EXERCISE TEXT —
+++++

Despite presumably being an issue for the 300,000-plus years that humans have existed, we still know surprisingly little about wildfire smoke. As Eric Levitz writes at New York, the costs of wildfire smoke “are vast, and often undercounted” as they “extend beyond their direct medical impacts, as people lose time, money, and quality of life” to avoid the toxic haze.
With smoke from Canadian wildfires wafting over the United States once again, it’s becoming increasingly obvious that we need to unravel these mysteries. That’s where academics step in.
The work begins with what we know about pollution. For decades, researchers such as atmospheric scientists, public health scholars and economists have tried to understand the emissions that result from industrial activity. That work has given us tools to understand its impacts: The Air Quality Life Index “converts air pollution concentrations into their impact on life expectancy,” the OECD has taken aim at measuring its direct economic costs, and a Google Scholar search for “air pollution” yields 3,100,000 results.
But what we know about air pollution largely comes from research on the impacts of pollutants from human-created emissions like industry and transportation, said Joseph Shapiro, an environmental economist at U.C. Berkeley. Wildfire pollution has a different — and possibly more harmful — composition. And while industrial pollution is somewhat predictable, knowing when and where the next wildfire will begin is more challenging.
“There’s a lot more work that can be done,” Kenneth Gillingham, an economics professor at Yale, told me, despite there being a “whole suite of amazing scholars.” A Google Scholar search turns up 239,000 results for “wildfires” — and just 10,800 for “wildfire smoke.”
First, experts explained to me that we don’t have a well-rounded understanding of the smoke in economic terms, such as its total cost. But there are also many smaller but still vital pieces of the puzzle missing, such as a cost-benefit analysis of controlled burns, the best ways to protect indoor air quality, day-to-day microeconomic changes created by smoke, or the full extent of the disparities that exist in who experiences the worst of the smoke.

+++++

ACTIVITIES —
1 - Condense the paragraph of the wildfire smoke text that begins "First, experts explained to me" into a short bulleted list, keeping its main facts.
2 - Pick up the wildfire smoke text after its last sentence and continue it for a paragraph or two.

GIVEN DATA —

+++++

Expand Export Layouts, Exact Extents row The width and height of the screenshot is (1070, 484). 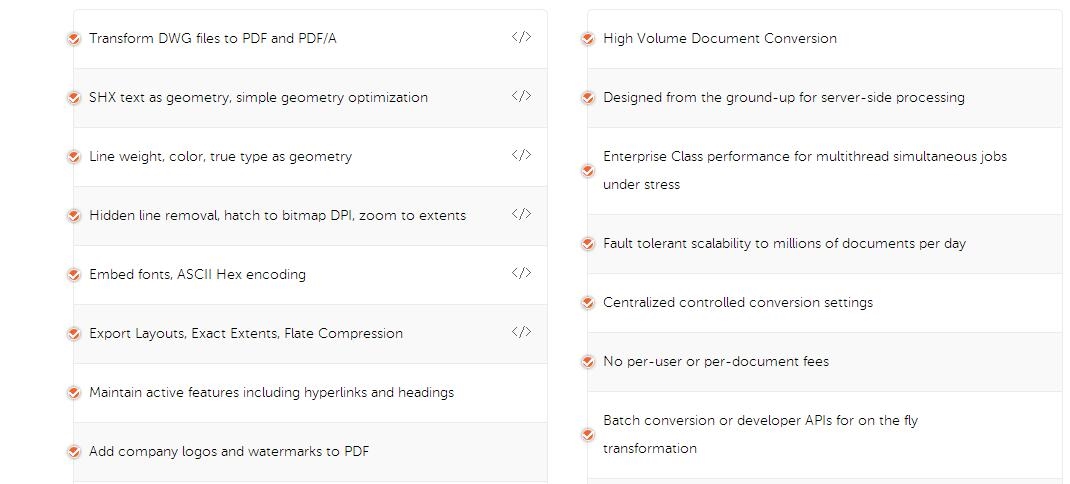tap(310, 334)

+++++

EXPECTED RESPONSES —
1 -
- Experts say there is no well-rounded economic understanding of wildfire smoke, such as its total cost.
- Smaller but still vital pieces are also missing:
  - a cost-benefit analysis of controlled burns
  - the best ways to protect indoor air quality
  - the day-to-day microeconomic changes created by smoke
  - the full extent of disparities in who experiences the worst of the smoke

2 -
Many of these questions are at the intersection of environmental science and other disciplines. Gillingham, for instance, made the case that economists have the tools necessary to put numbers against these seemingly “intractable problems.”
“Until you put numbers to it, it’s hard to move opinion or policymakers,” Gillingham told me. “Economists are very adept at building the modeled framework … in thinking through the tradeoffs,” especially those “involved in different approaches to mitigating or adapting to climate change.”
One cost-benefit analysis that could offer immediate help is expanding the literature on the impacts of controlled burns, Shapiro said.
“Suppression has had lots of downsides,” he noted. “It’s just a matter of trying to make (wildfires) a more regular, natural process.”
A 2021 paper about wildfire risk in the U.S. raises this question directly: “Existing evidence does not provide a comprehensive understanding of how a given prescribed burning intervention … will change the timing, amount, and spatial distribution of smoke.” In other words: Controlled burns could be a salve for wildfire prevention, but we don’t know enough about their impacts to make them more widespread in public policy.
Another kind of research will help spell out the impacts of wildfires to the public — creating numbers and measures that can tell us their true costs.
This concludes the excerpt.